- _Task requirements_
Reproduce every record below exactly as written, but leave out any pictures.

- _Data to use_

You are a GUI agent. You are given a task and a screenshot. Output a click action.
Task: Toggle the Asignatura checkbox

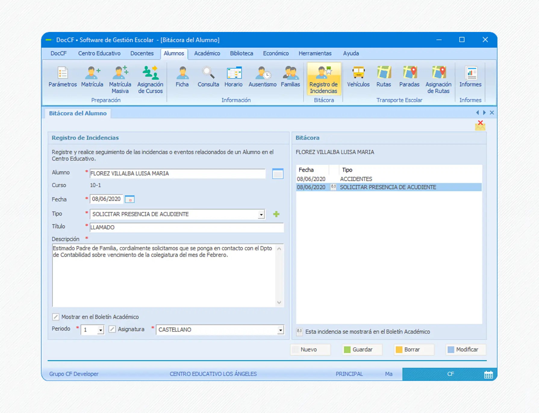point(112,329)
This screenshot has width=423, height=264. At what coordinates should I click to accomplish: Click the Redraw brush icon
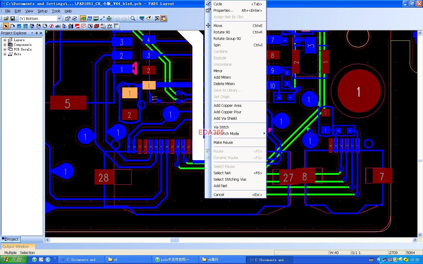point(148,18)
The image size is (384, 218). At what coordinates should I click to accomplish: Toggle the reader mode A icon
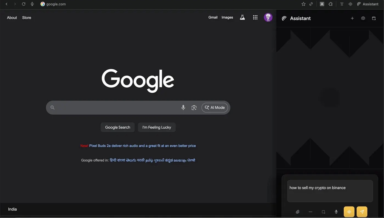click(322, 4)
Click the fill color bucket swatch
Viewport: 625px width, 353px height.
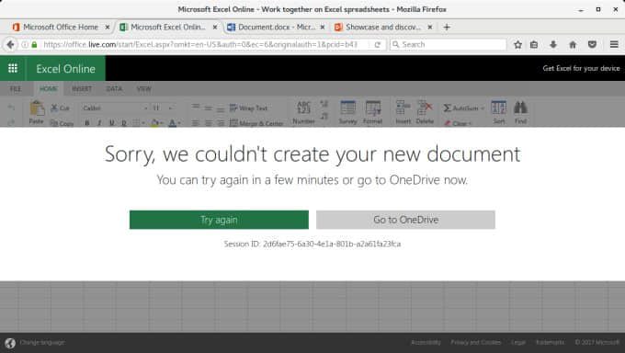click(x=154, y=123)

- _Exercise solution_
You are a GUI agent. You are given a task and a screenshot. Output a click action.
Task: Toggle the Asignatura checkbox

point(112,329)
This screenshot has width=423, height=264. At what coordinates should I click to accomplish: Click the Redraw brush icon
point(148,18)
The image size is (384, 218). At what coordinates should I click to accomplish: Toggle the reader mode A icon
click(322, 4)
Click the fill color bucket swatch
Viewport: 625px width, 353px height.
click(x=154, y=123)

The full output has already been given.